(Stored items)

================

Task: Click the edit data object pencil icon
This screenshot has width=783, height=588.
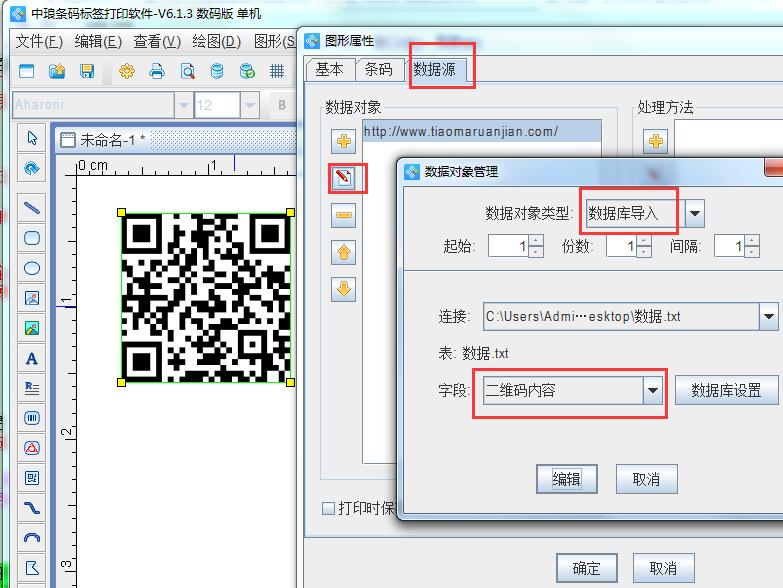Action: pyautogui.click(x=344, y=178)
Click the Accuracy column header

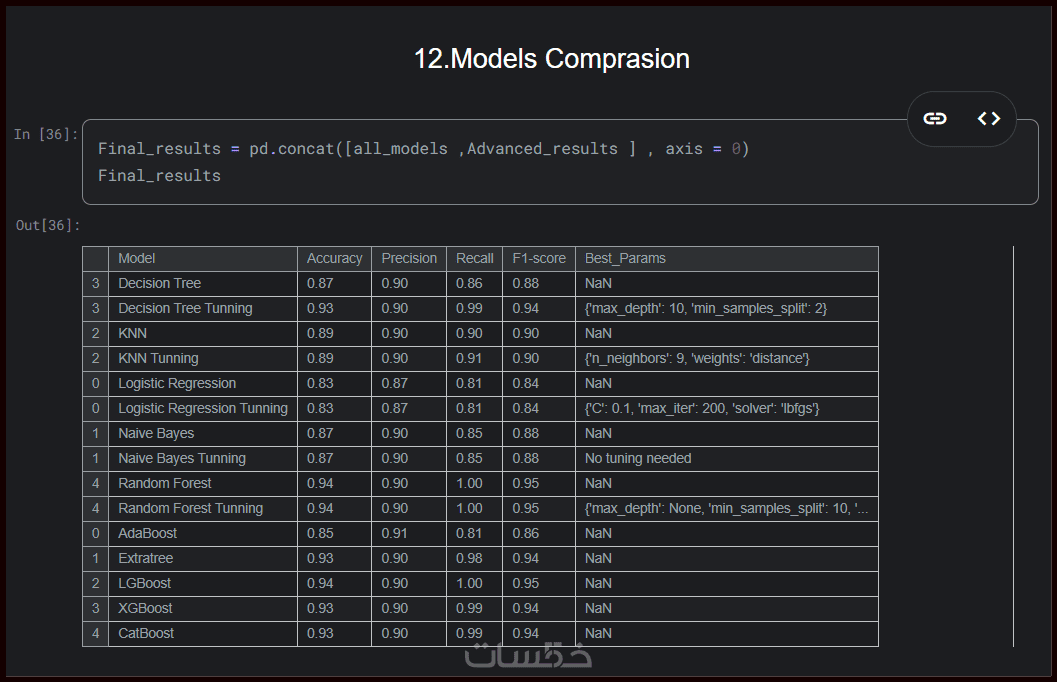(x=334, y=258)
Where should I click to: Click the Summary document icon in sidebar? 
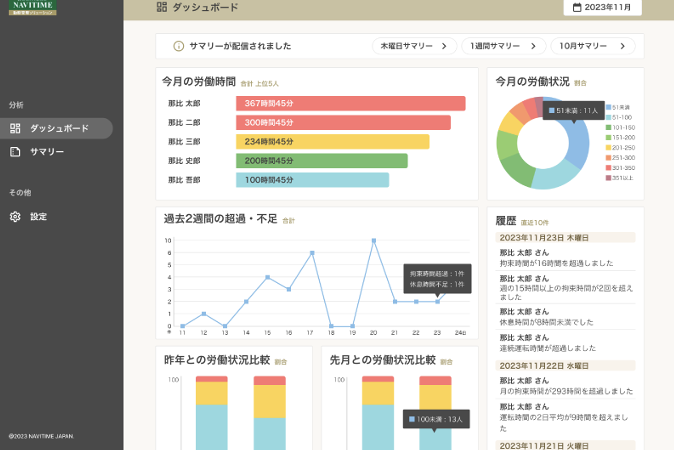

================

▸ PROBLEM
Write the records out exactly, dropping every image.

▸ RESULT OF THIS EXERCISE
Task: Click the edit data object pencil icon
This screenshot has width=783, height=588.
Action: pyautogui.click(x=344, y=178)
Click the Accuracy column header

(x=334, y=258)
Where should I click to: Click the Summary document icon in sidebar? 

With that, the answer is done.